Task requirements:
Transcribe every line from the one containing "Switch to the 百科 tab" through the end of the records below, exactly, but not the pictures.

Records for this task:
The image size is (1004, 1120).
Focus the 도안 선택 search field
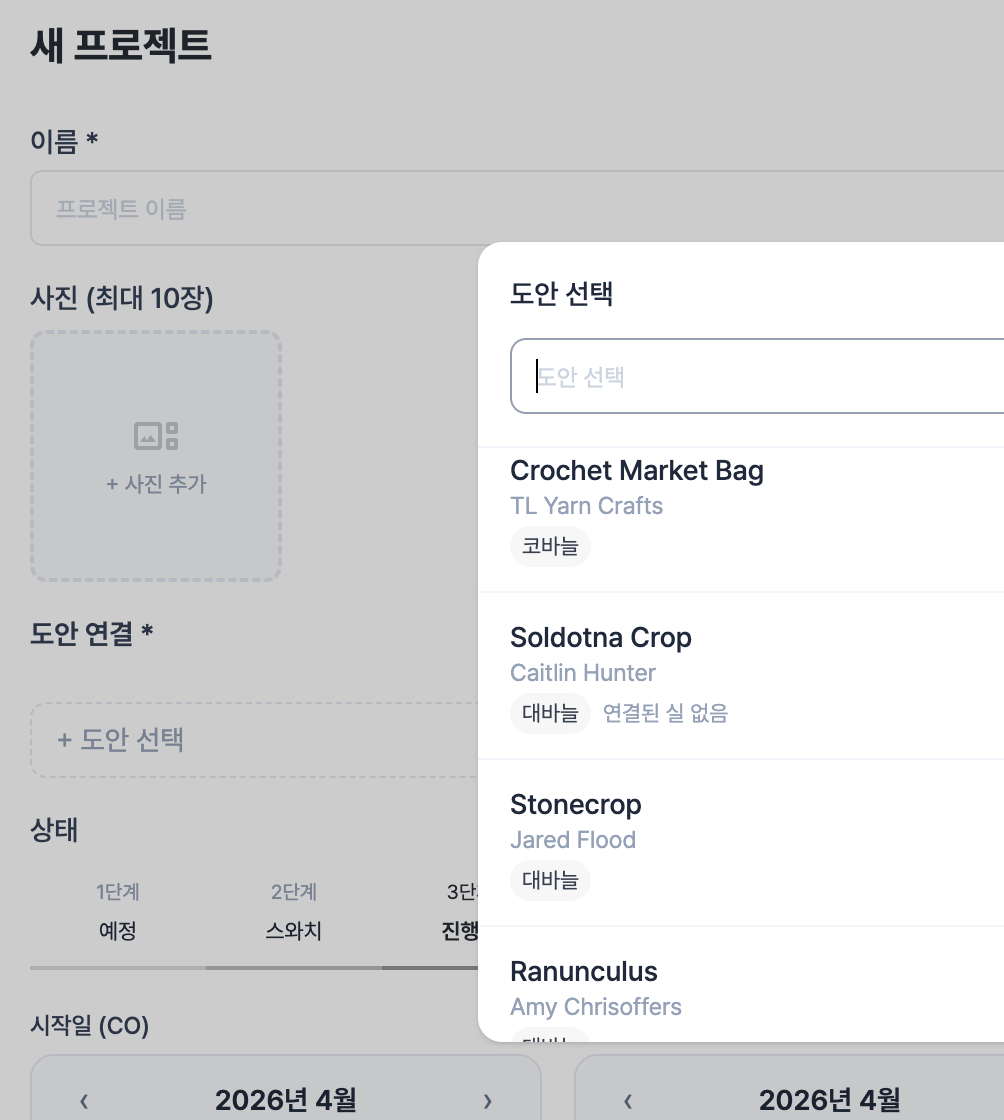(x=760, y=377)
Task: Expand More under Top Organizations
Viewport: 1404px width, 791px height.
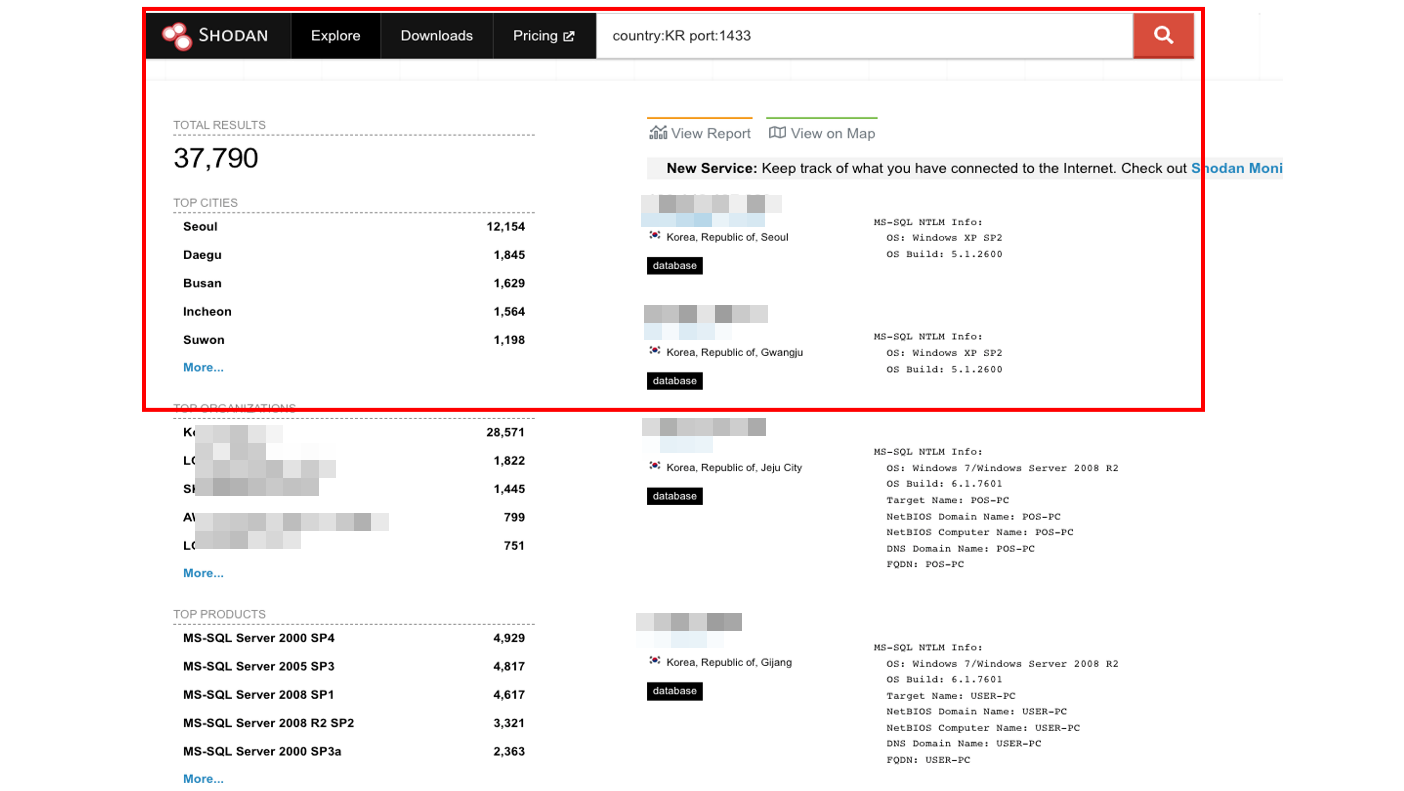Action: [203, 573]
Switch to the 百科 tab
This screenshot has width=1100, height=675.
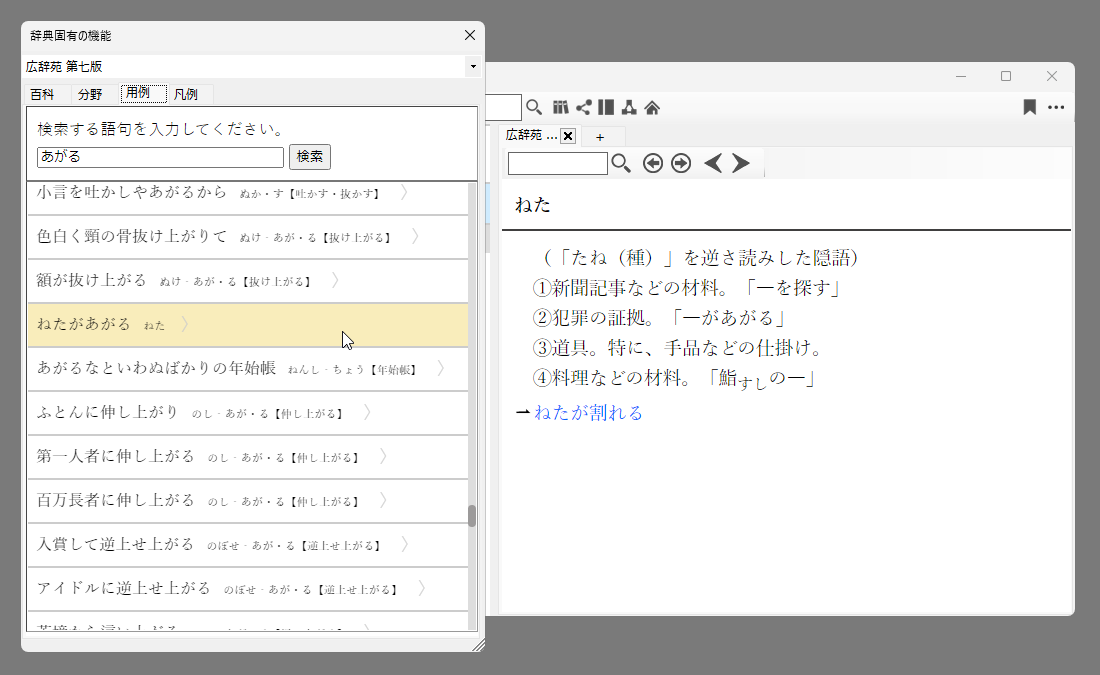(43, 94)

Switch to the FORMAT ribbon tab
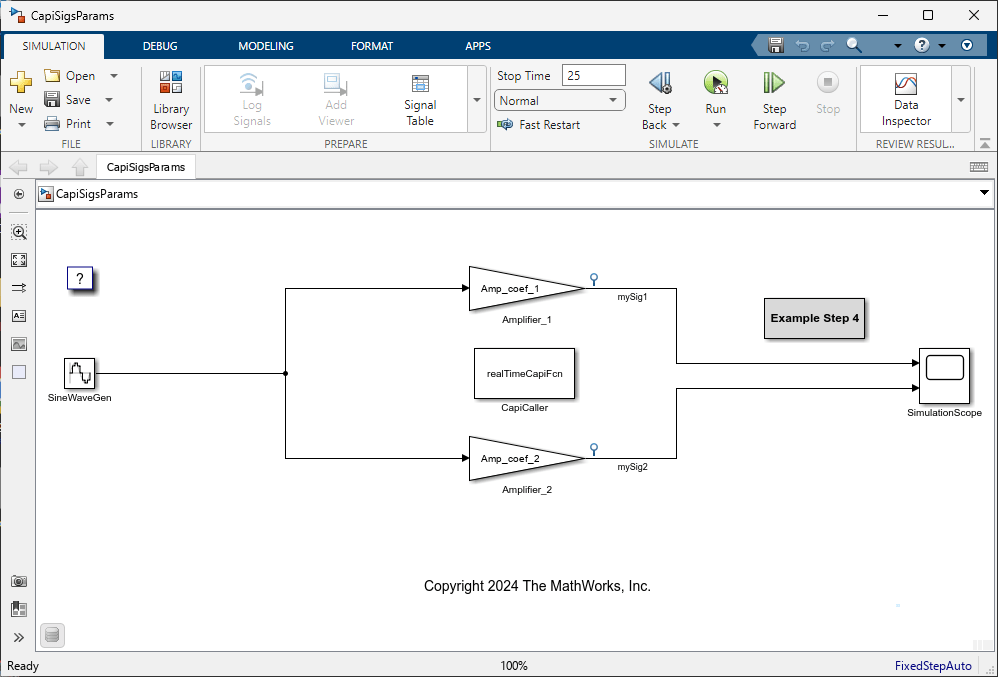click(372, 45)
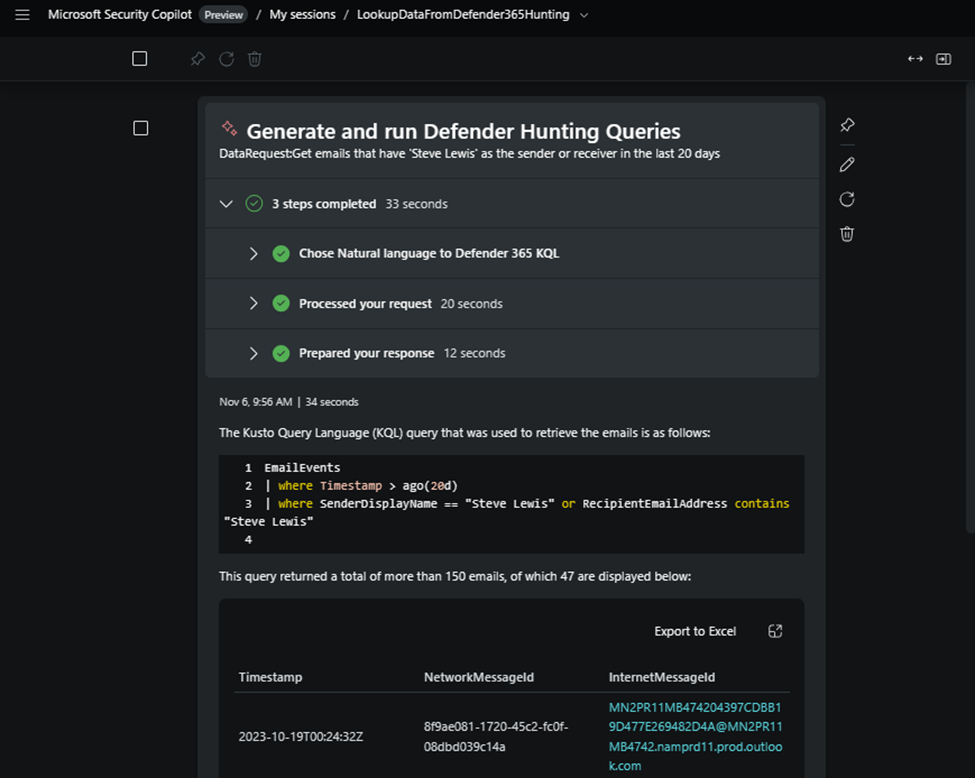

Response to the task:
Switch to the 百科 tab
This screenshot has width=1100, height=675.
(43, 94)

Switch to the FORMAT ribbon tab
click(372, 45)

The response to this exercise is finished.